APOE4 is the strongest genetic risk factor for late-onset Alzheimer's disease (AD) compared to the common APOE3 allele. The cerebral organoids derived from human induced pluripotent stem cells (iPSCs) have been shown to be a novel model system closely resembling the physiological condition of human brains. To understand how human apoE isoforms differentially impact neuron viability and AD-related pathologies, we developed iPSC lines with different APOE genotypes from individuals with either normal cognition or sporadic AD and further into cerebral organoids. We found that cerebral organoids from AD patients with APOE ε4/4 genotype showed accelerated differentiation pattern and had enhanced neuronal apoptosis in the ventricular zone-like area at day 90 when compared to those from normal controls or AD with the APOE ε3/3 genotype. Cerebral organoids from AD patients also had increased AD-related pathologies including the levels of Aβ40, Aβ42, and phosphorylation tau. More interestingly, we found that apoE4 exacerbates tau pathology in a disease status-independent manner.
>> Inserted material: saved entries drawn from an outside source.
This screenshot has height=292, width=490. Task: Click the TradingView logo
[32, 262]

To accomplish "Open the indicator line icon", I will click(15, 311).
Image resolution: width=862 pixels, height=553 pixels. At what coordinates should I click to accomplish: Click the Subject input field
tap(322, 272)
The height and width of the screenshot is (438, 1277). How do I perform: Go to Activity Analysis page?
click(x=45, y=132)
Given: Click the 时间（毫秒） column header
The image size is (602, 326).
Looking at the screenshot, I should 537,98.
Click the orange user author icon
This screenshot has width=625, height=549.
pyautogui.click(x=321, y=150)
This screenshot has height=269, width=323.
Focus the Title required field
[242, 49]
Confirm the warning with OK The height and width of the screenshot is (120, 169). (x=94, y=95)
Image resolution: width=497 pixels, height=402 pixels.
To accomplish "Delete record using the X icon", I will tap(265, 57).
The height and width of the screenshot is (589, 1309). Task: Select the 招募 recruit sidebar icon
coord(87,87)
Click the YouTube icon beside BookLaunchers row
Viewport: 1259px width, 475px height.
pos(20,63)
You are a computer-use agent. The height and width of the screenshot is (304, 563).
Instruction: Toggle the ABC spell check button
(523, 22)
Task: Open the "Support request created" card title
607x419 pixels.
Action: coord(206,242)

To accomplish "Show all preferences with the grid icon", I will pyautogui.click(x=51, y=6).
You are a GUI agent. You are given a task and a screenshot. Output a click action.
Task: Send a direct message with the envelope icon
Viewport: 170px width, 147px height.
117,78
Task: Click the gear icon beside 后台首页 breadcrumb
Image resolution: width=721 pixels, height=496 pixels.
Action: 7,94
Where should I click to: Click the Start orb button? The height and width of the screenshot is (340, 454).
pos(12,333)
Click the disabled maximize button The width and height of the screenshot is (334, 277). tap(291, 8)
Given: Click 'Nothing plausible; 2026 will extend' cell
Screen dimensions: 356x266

Transcriptomic analysis by RNA-sequencing revealed an enrichment of apoptosis pathway in cerebral organoids from AD patients with the APOE ε4/4 genotype. Together, our results using the cerebral organoids suggest that apoE4 accelerates neurodegeneration in addition to impacting AD-related pathology in a human-relevant model system. Both the cerebral organoid model system and the information on apoE4-relevant disease pathways should help the development of new therapeutics for AD.